Weltwoche Kommentar 44/20

Kommentar

Sehnsucht nach dem Führer

S

o gross war die Sehnsucht nach Entmündigung noch nie. Die Kantone rufen nach dem starken Mann, dem Viren-General in Bern, nur allzu willig, ihre Verantwortung an die Zentrale abzutreten. Auch die Medien sind im «Duce»-Rausch, sehnen sich nach einem starken Führer, der uns die Lebens- und Corona- Lasten abnimmt. Fast flehentlich bitten sie den Bundesrat, endlich, endlich die Zügel wieder in die Hand zu nehmen, die Schrauben anzuziehen, durchzugreifen. Freiheit? Eigenverantwortung? Föderalismus? Das ist Schnee von gestern.

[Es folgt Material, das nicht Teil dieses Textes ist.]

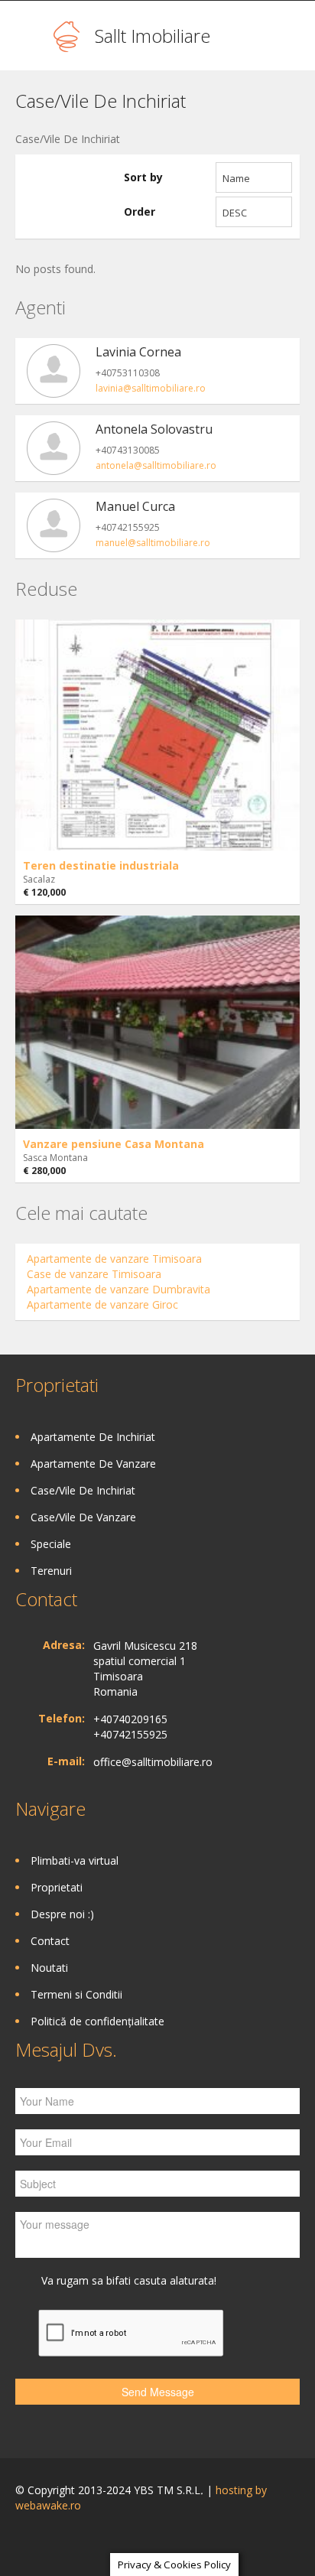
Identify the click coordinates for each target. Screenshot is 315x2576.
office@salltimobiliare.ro (153, 1762)
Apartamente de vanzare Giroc (102, 1304)
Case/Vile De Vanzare (83, 1517)
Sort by (143, 177)
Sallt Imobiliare (152, 35)
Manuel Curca (135, 506)
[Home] (66, 35)
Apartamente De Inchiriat (93, 1436)
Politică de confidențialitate (97, 2021)
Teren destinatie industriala (101, 865)
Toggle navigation (28, 37)
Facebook (19, 2543)
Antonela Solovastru (154, 429)
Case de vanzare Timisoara (94, 1274)
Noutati (49, 1967)
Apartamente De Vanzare (93, 1463)
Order (139, 211)
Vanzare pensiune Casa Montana (113, 1144)
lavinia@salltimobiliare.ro (151, 388)
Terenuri (51, 1570)
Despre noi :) (62, 1914)
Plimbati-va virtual (75, 1860)
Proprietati (57, 1887)
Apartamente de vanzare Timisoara (114, 1258)
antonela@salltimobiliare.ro (156, 465)
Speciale (51, 1544)
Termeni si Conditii (76, 1994)
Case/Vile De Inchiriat (83, 1490)
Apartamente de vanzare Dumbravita (118, 1289)
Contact (50, 1941)
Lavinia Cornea (138, 351)
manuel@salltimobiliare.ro (153, 542)
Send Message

Nicht einmal der mutmassliche Diktator Donald Trump in den USA hat einen derartigen Machtheisshunger und Zentralismusappetit entwickelt wie die Schweizer Medien und Teile der Politik. Eigentlich das Gegenteil. Trump gehört zu den ganz wenigen Staatsoberhäuptern der Welt, die das Corona-Fieber nicht missbraucht haben, um ihre persönliche Macht und die Macht ihrer Regierungen aufzurüsten. Erzföderalist Trump hält Ideale hoch, die in der Schweiz derzeit vergessen werden.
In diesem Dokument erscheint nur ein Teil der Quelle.